- _Ausgewählter Auszug_:
-=-=-=-=-

Ein Haus zum Wärmetausch
Der Bürgerverein Messemagistrale in Leipzig sorgt für Zusammenhalt im Kiez. Er bringt Alt und Jung, alteingesessene und neue Bewohner zusammen - seit genau 25 Jahren. Von Hendrik Lasch
Die Kugel rollt. Besser: Sie schießt wie ein Blitz laut bollernd zwischen den Beinen der Fußballer umher. Lisa Wagner hat die Männer im Griff. Sie reißt mit der richtigen Mischung aus Kraft und Gefühl an den Drehgriffen, bringt ihre Abteilung Angriff zum Tanzen und jagt die Metallkugel ins Gehäuse: Tor! Die »Kickerqueen« von der Messemagistrale hat wieder zugeschlagen.
Im Raum nebenan schieben sie eine ruhigere Kugel. Statt energischer Gesten gibt es konzentrierte Blicke in Hände voller Karten - und Duelle, die mit knapp gemurmelten Zahlen ausgetragen werden: 18, 20, zwo, vier? »Ich gehe ohnehin bis 72«, sagt Ruth Uhlmann mit demonstrativer Gelassenheit, »ich spiele einen Grand.« Ihr Gegenüber hebt verzweifelt die Schultern. Ein Null Ouvert Hand - nur leider kommt sie nicht zum Zug.
Lisa Wagner ist 16, Ruth Uhlmann wird 83 Jahre alt. Als die heutige Realschülerin zur Welt kam, war die Philosophielehrerin, die einst an der Leipziger Uni unterrichtete, schon in Rente. Sie sind quasi Nachbarinnen: Beide wohnen in einem der elf Stockwerke hohen Häuser an der »Straße des 18. Oktober« in Leipzig, die viele nur »Messemagistrale« nennen. Dennoch leben sie im Alltag in verschiedenen Welten: die junge Frau in einer, die sich um Musik, Kumpels, den Kicker und - unumgänglich - die Schule dreht; die Rentnerin in einer, in der viel Zeit für Lesungen, Musikveranstaltungen und Politik bleibt, die auch davon geprägt ist, dass Kräfte nachlassen und Beschränkungen in Kauf zu nehmen sind. Uhlmann geht nur langsam am Stock durch den Flur, der den Kickerraum und das Zimmer der Skatfreunde verbindet.
Hier aber treffen sie sich: im Haus des Leipziger »Bürgervereins Messemagistrale«. Ein äußerlich nüchterner Flachbau zwischen hohen Wohnblocks, der ursprünglich eine technische Funktion hatte: »Das war eine Wärmeumformstation«, sagt Bärbel Dittrich, die Vizechefin des Vereins. Auf alten Fotos sind dicke Rohrleitungen und große Pumpengehäuse zu sehen, die in den Räumen bis zur Decke reichten. Sie sorgten dafür, dass die Fernwärme auch in den obersten Etagen der Häuser ankam, die ab Ende der 1960er Jahre zwischen Bayerischem Bahnhof und dem Areal der Messe errichtet und von vielen jungen Familien mit vielen Kindern bezogen wurden. Dittrich zog im Januar 1971 ein. Sie sei, sagt die einstige Lehrerin für Geschichte, Deutsch und Staatsbürgerkunde augenzwinkernd, »quasi eine Ureinwohnerin«.

-=-=-=-=-

- _Bereitgestellte Angaben_:

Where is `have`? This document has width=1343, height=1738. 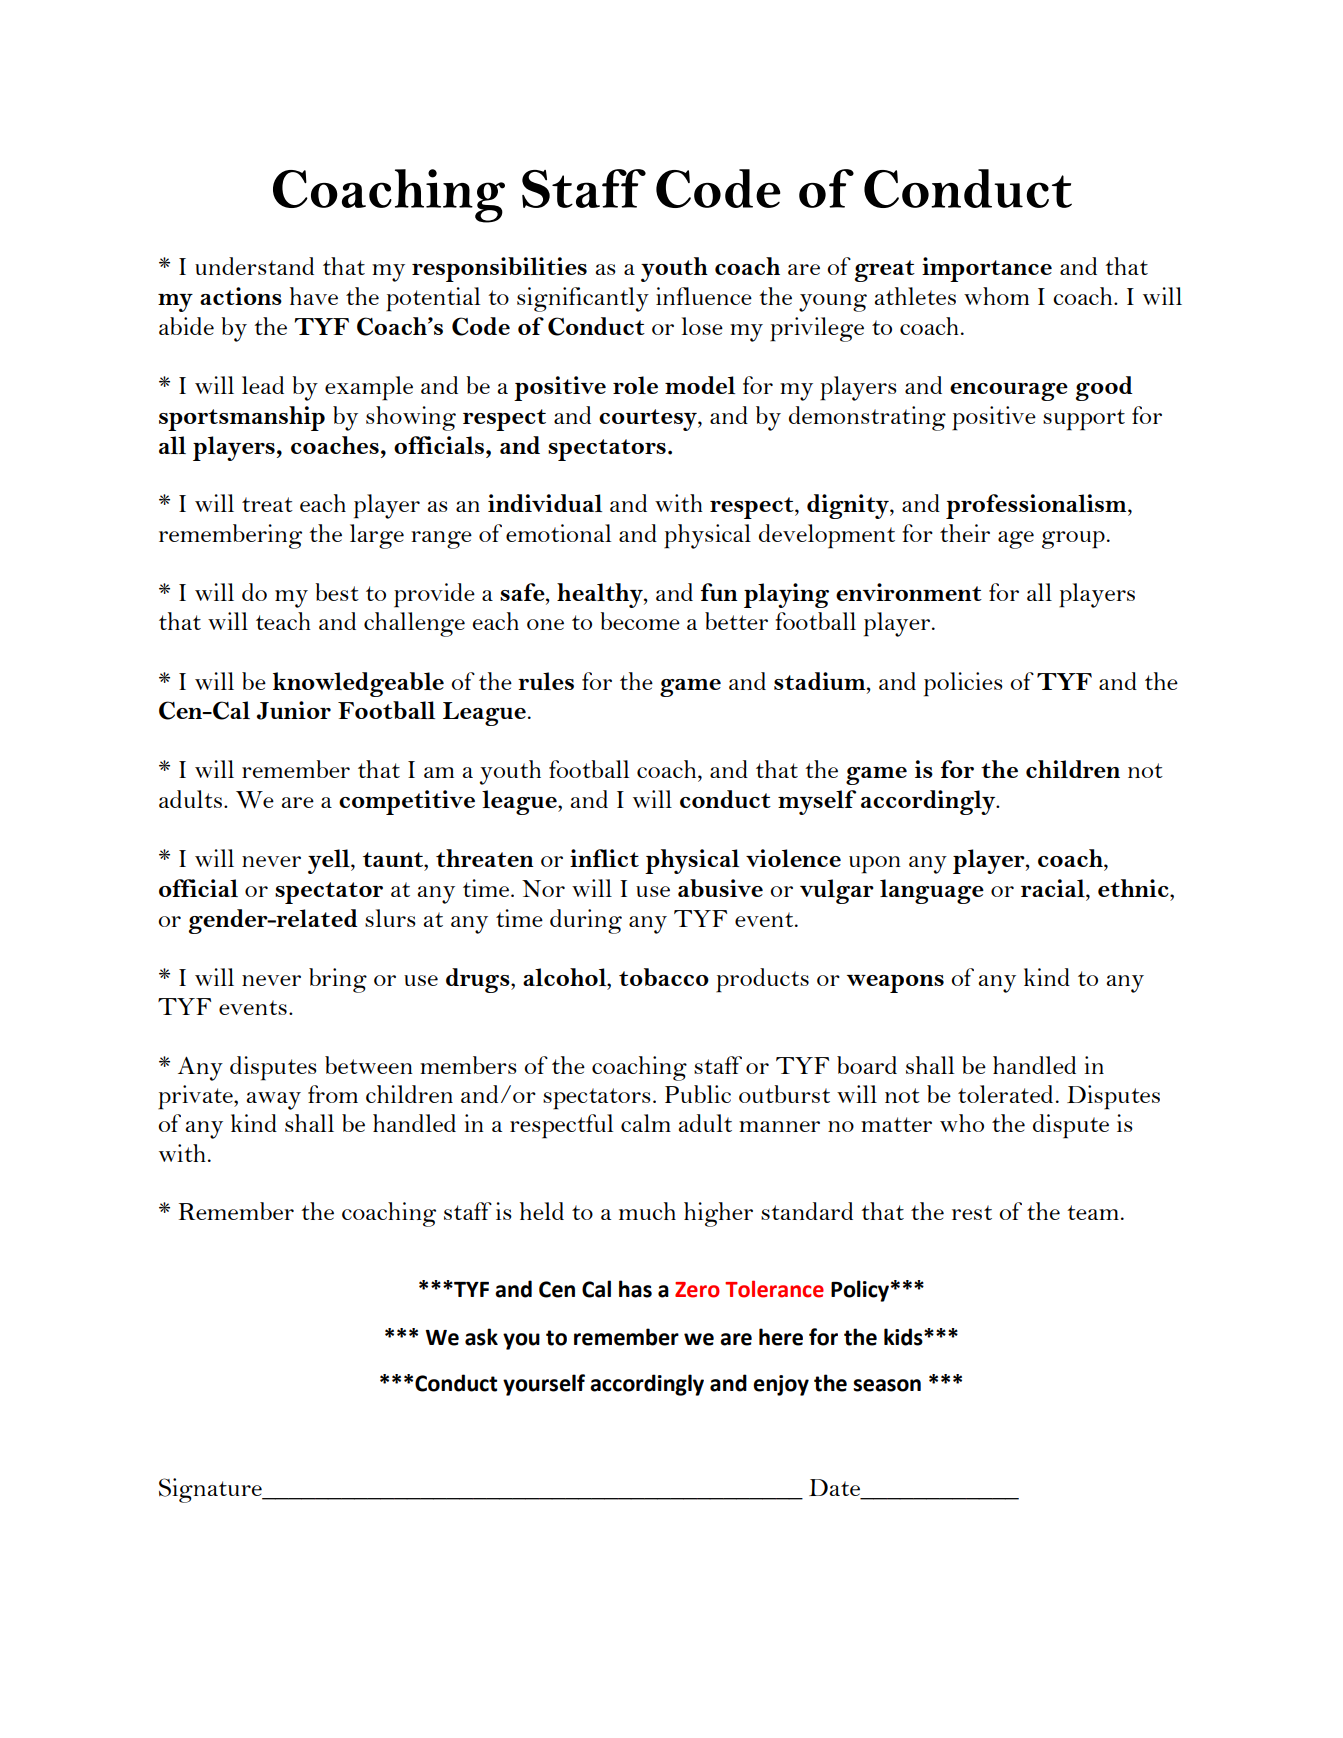 have is located at coordinates (314, 296).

-=-=-=-=-

- _Gestellte Aufgabe 1_: Übersetze bitte diesen Satz aus dem ausgewählten Auszug ins Englische: „Auf alten Fotos sind dicke Rohrleitungen und große Pumpengehäuse zu sehen, die in den Räumen bis zur Decke reichten.“
- _Gestellte Aufgabe 2_: Erkläre in ein bis drei Sätzen, wozu die Rohrleitungen und Pumpen im heutigen Vereinshaus laut dem ausgewählten Auszug dienten.

- _Ausgearbeitete Lösung 1_: Old photos show thick pipes and large pump housings that reached all the way up to the ceiling in the rooms.

- _Ausgearbeitete Lösung 2_: Das Gebäude war ursprünglich eine Wärmeumformstation. Die Rohrleitungen und Pumpen sorgten dafür, dass die Fernwärme auch in den obersten Etagen der umliegenden hohen Wohnhäuser ankam.